Methods and Apparatus for Reaction Space Pressure Measurement

This application is a nonprovisional of, and claims priority to and the benefit of, U.S. Provisional Patent Application No. 63/645,641, filed May 10, 2024 and entitled “METHODS AND APPARATUS FOR REACTION SPACE PRESSURE MEASUREMENT,” which is hereby incorporated by reference herein.

The present disclosure generally relates to a method and apparatus for reaction space pressure measurement. More particularly, the present disclosure relates to a reactor having multiple pressure sensors coupled to the reaction space, wherein the pressure sensors can also be isolated.

Conventional reaction chambers do not have a way to directly measure the pressure within the reaction space where the wafer sits during deposition. It is undesired to install a pressure sensor within the reaction space due to film that builds up on the pressure sensor, which eventually causes the pressure sensor to fail or give mis-readings.

Various embodiments of the present technology may provide a system having a reactor with a reaction space and a pressure monitoring system configured to measure the pressure inside the reaction space. The pressure monitoring system may include two or more pressure sensors, wherein each pressure sensor can be isolated with two valves, one valve arranged upstream from the pressure sensor and another valve arranged downstream from the pressure sensor.

According to one aspect, an apparatus comprises: a gas distribution system comprising an inlet coupled to a vessel, the vessel configured to contain a precursor; a reaction chamber disposed below the gas distribution system and comprising a susceptor and a reaction space defined by the susceptor and the gas distribution system; and a pressure monitor system comprising: a first valve coupled to and in fluid communication with the reaction space; a second valve coupled in series with the first valve at a first junction; a third valve coupled to and in fluid communication with the reaction space; a fourth valve coupled in series with the third valve at a second junction; a first pressure sensor coupled to the first junction; and a second pressure sensor coupled to the second junction.

In one embodiment of the above apparatus, the first, second, third, and fourth valves are disposed outside of the reaction chamber and gas distribution system.

In one embodiment of the above apparatus, the first and second pressure sensors are disposed outside of the reaction chamber and gas distribution system.

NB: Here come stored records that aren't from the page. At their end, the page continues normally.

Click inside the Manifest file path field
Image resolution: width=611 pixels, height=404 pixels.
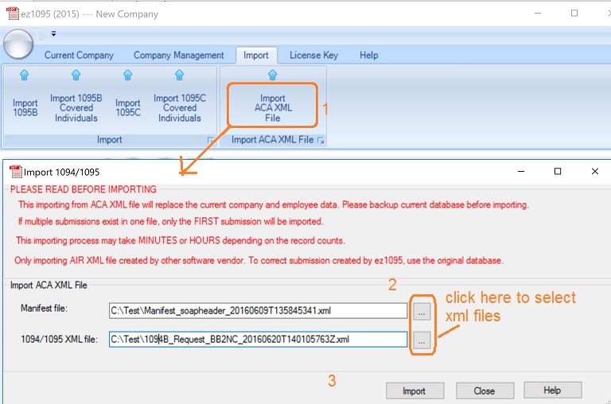258,310
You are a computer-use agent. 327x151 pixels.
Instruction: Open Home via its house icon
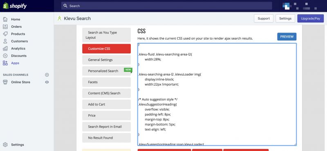5,19
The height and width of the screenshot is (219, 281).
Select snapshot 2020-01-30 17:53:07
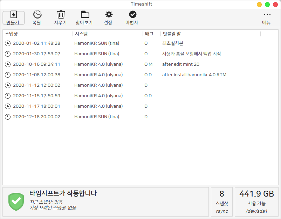[x=36, y=54]
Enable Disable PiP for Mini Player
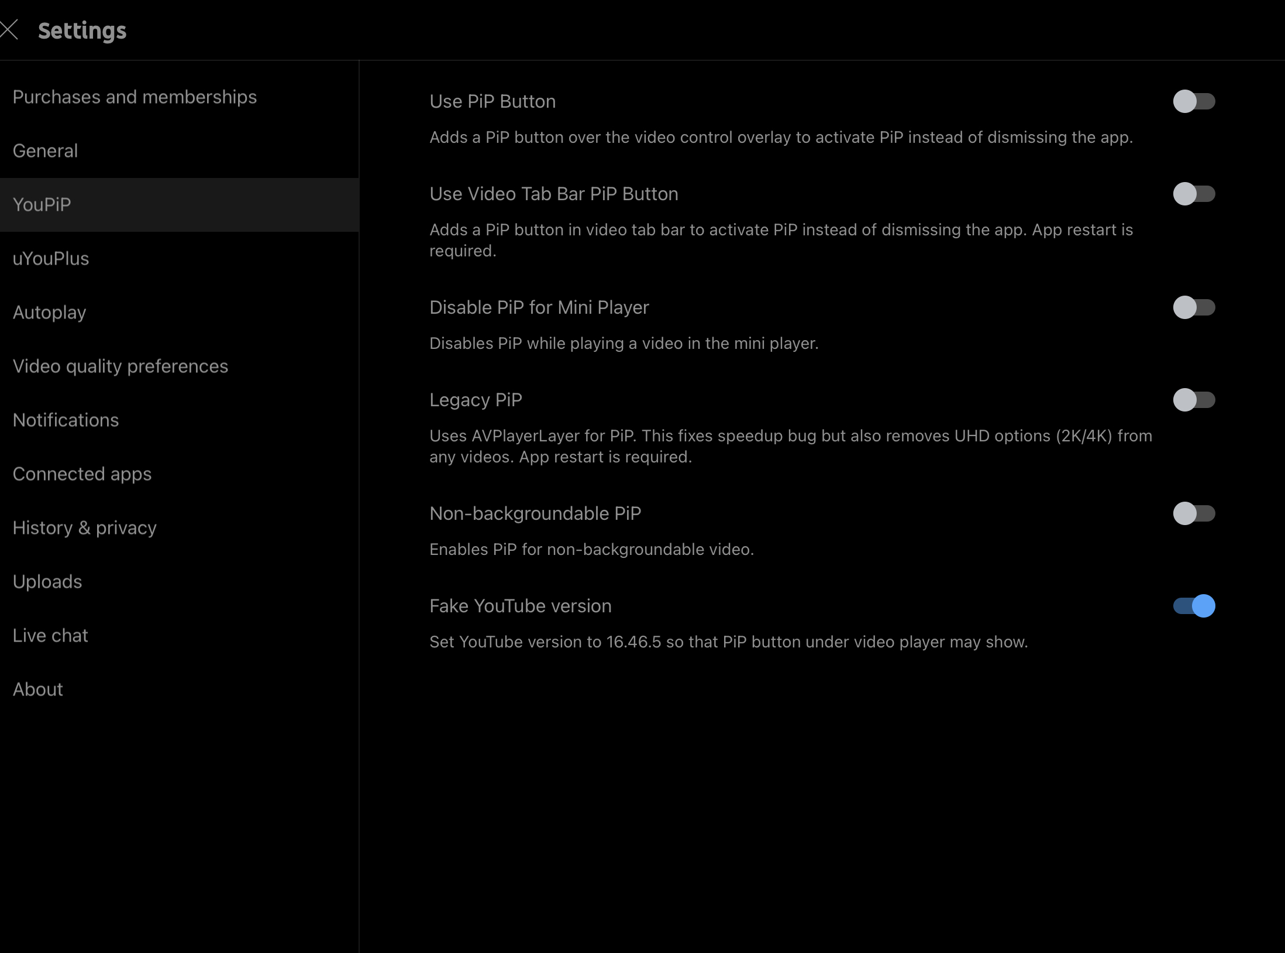This screenshot has height=953, width=1285. click(x=1194, y=307)
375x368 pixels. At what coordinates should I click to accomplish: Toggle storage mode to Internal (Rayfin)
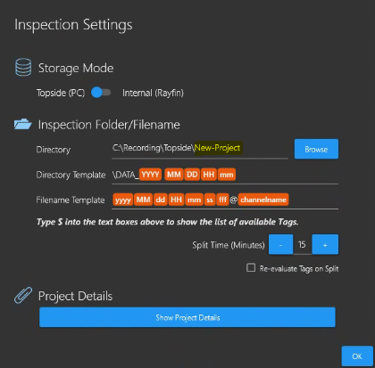(x=101, y=93)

In one embodiment of the above apparatus, the pressure monitor system is coupled to an inert gas source.

In one embodiment, the above apparatus further comprises a controller configured to operate each of the first, second, third, and fourth valves independently from each other.

In one embodiment of the above apparatus, the first and second pressure sensors comprise a pressure transducer.

In one embodiment of the above apparatus, the first and third valves are coupled in direct fluid communication with the reaction space.

In one embodiment, the above apparatus further comprises an inert gas source coupled to the pressure monitor system.

In another aspect, an apparatus comprises: a gas distribution system comprising an inlet coupled to a vessel, the vessel configured to contain a precursor; a reaction chamber disposed below the gas distribution system and comprising a susceptor and a reaction space defined by the susceptor and the gas distribution system; and a pressure monitor system disposed outside of the reaction chamber and distribution system, and comprising: a first plurality of valves coupled to and in fluid communication with the reaction space; a second plurality of valves coupled to and in fluid communication with the reaction space, wherein the second plurality of valves are separated from the first plurality of valves by the reaction space; and a plurality of pressure sensors, wherein at least one pressure sensor is coupled to the first plurality of valves and at least one pressure sensor is coupled to the second plurality of valves.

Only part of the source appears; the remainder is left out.